Kemp calls it "a critical examination of an act of murder". It might just as easily be described as a theatrical reaction to an act of rape. The rapist is a businessman with whom the victim, Moderna, has forged some kind of alliance. He rapes her at gun‑point, and is shot dead by her in turn.
From her hospital bed she lives and relieves the experience, each time with minor variations. Through her eyes we see not only her masked assailant (Merfyn Owen) but her feckless lover Jack (Robert Menzies) and a friend (Ruth Schoenheimer) who pops in and out of the piece, sometimes in the guise of hospital visitor, and at other times as a nightclub singer in a variety of extravagant costumes.
'Call of the Wild' was an erotic fantasy with strange disconnected elements. 'Remember' is more accessible. Its central incident is one to which theatregoers ‑ female theatregoers especially ‑ can relate. The act itself and the language used by Moderna's attacker is such as to send a shudder up any woman's spine. The attacker, she remembers, was "full of hatred". But what provoked this hatred is never explained.

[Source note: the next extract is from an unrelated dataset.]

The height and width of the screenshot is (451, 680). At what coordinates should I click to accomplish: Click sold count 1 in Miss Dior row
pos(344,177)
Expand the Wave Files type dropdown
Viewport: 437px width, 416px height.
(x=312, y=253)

This is the weakness of the piece. It operates at one level as a psychological thriller. But the psychology is paper thin and story outlines blurred. In 'Call of the Wild' the performers were not so much characters as states of mind and being. But here they have at least a semblance of reality. We know, for example, that Moderna's lover Jack is unemployed and is prone to visions of his own. But the words he is given convey no sense of character. All that can usefully be said is that he is remote, and singularly lacking in affection (or at least the ability to express it).
Still, this is probably to miss the point: this is not a play in the conventional sense. Nor is it a work with a message. It works instead through image and suggestion. And at this level it is bold and original.
It takes place in a muddy landscape set with rocks. Crows squawk loudly, magpies carol, and lions roar in the distant forest. Moderna's remembrances from her hospital bed are acted out in turn by her alter ego (Margaret Cameron) who doubles as her nurse. Mills's Moderna has a frail, bewildered, sometimes haunted air. The production has songs composed by Dalmazio Umberto Babare which at times give the piece an operatic feel. All in all, an intriguing, if not exactly compelling piece of imagistic theatre, at it best when its creator allows her imagination free rein.